DATA PROVIDED:
• • • •

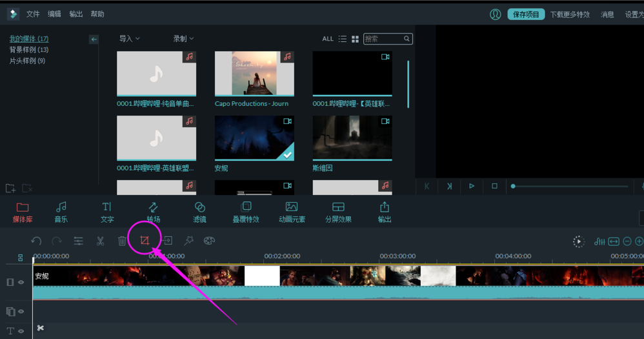
Task: Click the audio mixer icon
Action: [x=599, y=241]
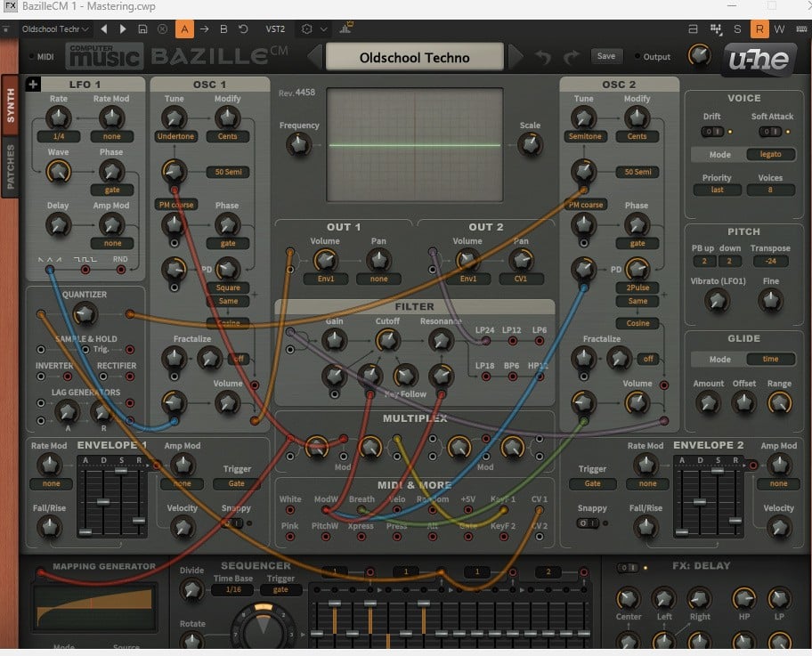Toggle the Soft Attack switch
Viewport: 812px width, 656px height.
769,132
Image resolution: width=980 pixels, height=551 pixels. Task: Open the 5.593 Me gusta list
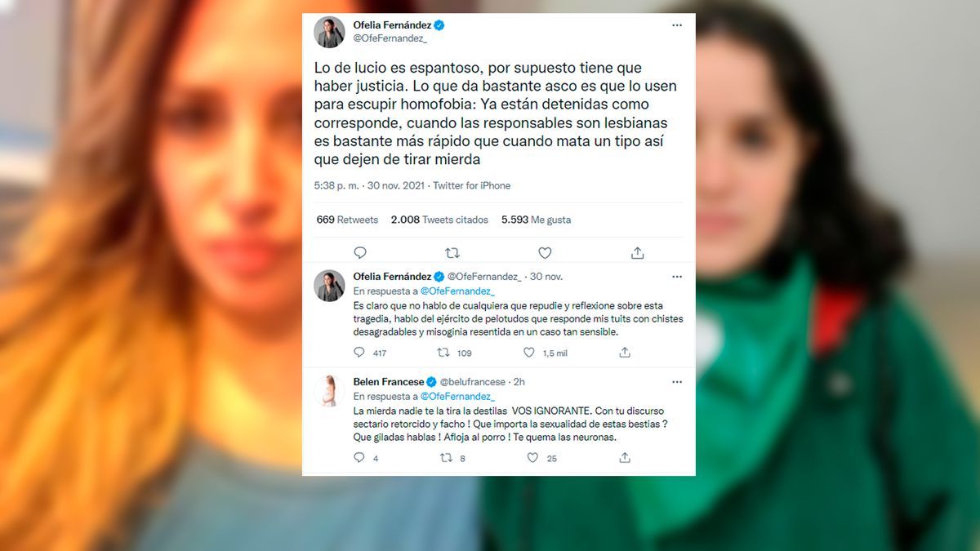[x=536, y=220]
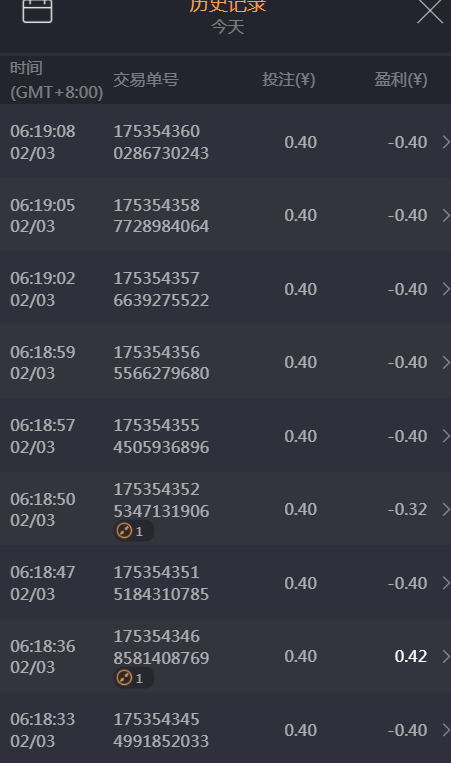Image resolution: width=451 pixels, height=763 pixels.
Task: Open chevron for the 06:18:57 bet
Action: pos(446,436)
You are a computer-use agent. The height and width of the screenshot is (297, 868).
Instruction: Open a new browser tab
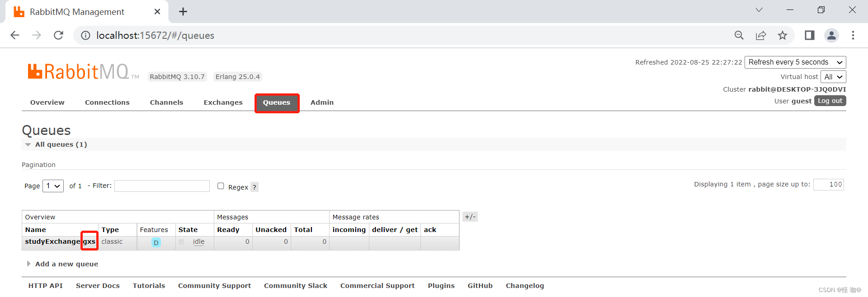click(x=183, y=12)
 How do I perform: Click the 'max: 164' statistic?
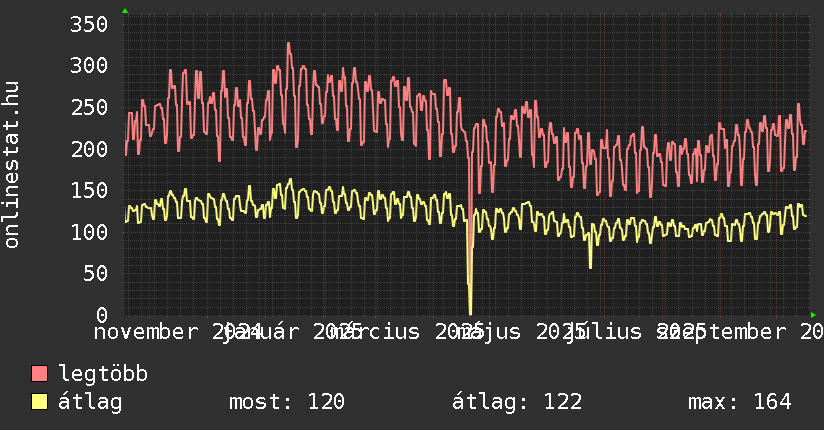(739, 402)
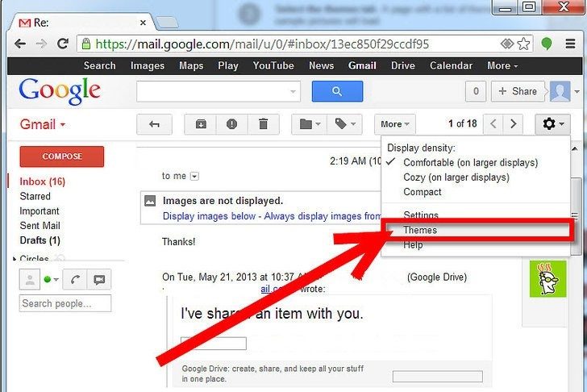
Task: Click the blue search magnifier button
Action: click(337, 92)
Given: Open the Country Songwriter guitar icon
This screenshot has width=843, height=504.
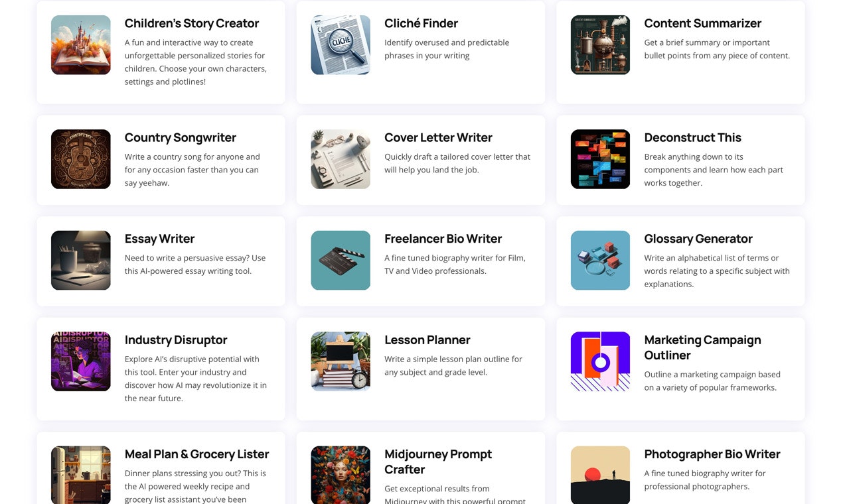Looking at the screenshot, I should pyautogui.click(x=81, y=159).
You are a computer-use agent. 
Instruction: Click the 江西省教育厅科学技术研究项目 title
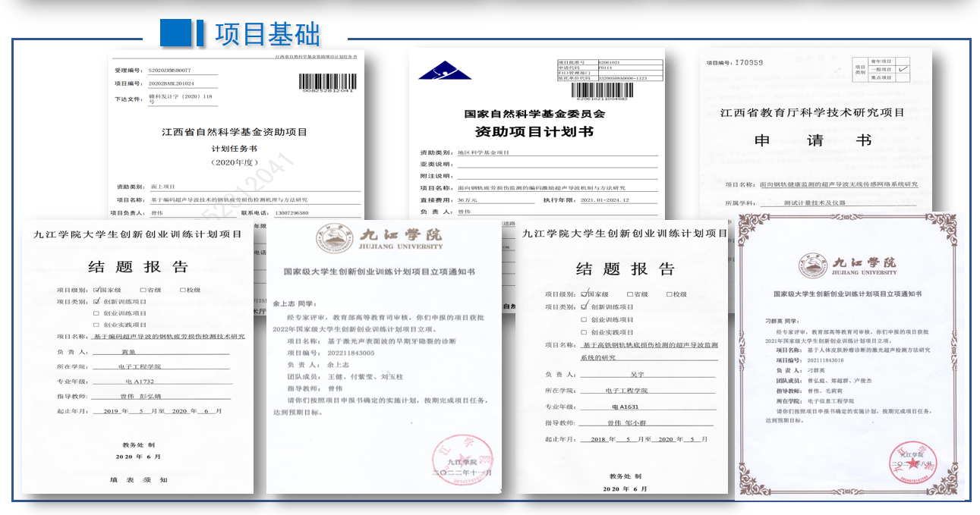812,113

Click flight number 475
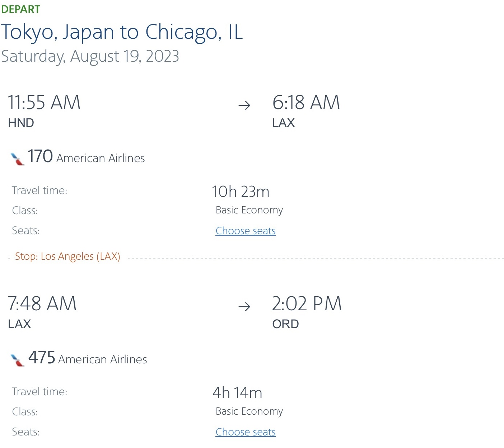(42, 358)
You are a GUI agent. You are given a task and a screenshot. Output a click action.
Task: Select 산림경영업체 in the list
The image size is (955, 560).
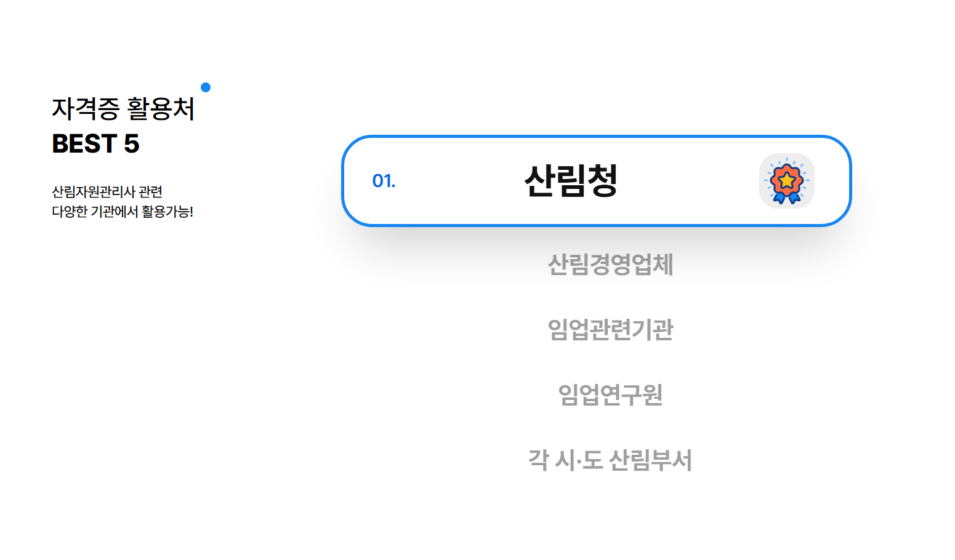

• • • •

TASK DIRECTIONS: No pictures go in the copy. Retype exactly the lines from the one with "Image resolution: width=980" through the last line of the entries above, both included, and nothing more.

WRITTEN REPLY:
Image resolution: width=980 pixels, height=551 pixels. Task: Open the 5.593 Me gusta list
[x=536, y=220]
Image resolution: width=451 pixels, height=763 pixels.
Task: Open chevron for the 06:18:57 bet
Action: pos(446,436)
You are a computer-use agent. The height and width of the screenshot is (297, 868).
Instruction: Open a new browser tab
click(x=183, y=12)
 How do I perform: Click the 'max: 164' statistic?
(739, 402)
Task: Click the blue search magnifier button
Action: click(337, 92)
Given: Open the Country Songwriter guitar icon
This screenshot has width=843, height=504.
Looking at the screenshot, I should pyautogui.click(x=81, y=159).
You are a computer-use agent. 
Instruction: Click the 江西省教育厅科学技术研究项目 title
812,113

Click flight number 475
(42, 358)
You are a GUI agent. You are given a task and a screenshot. Output a click action.
Task: Select 산림경영업체 in the list
The image size is (955, 560).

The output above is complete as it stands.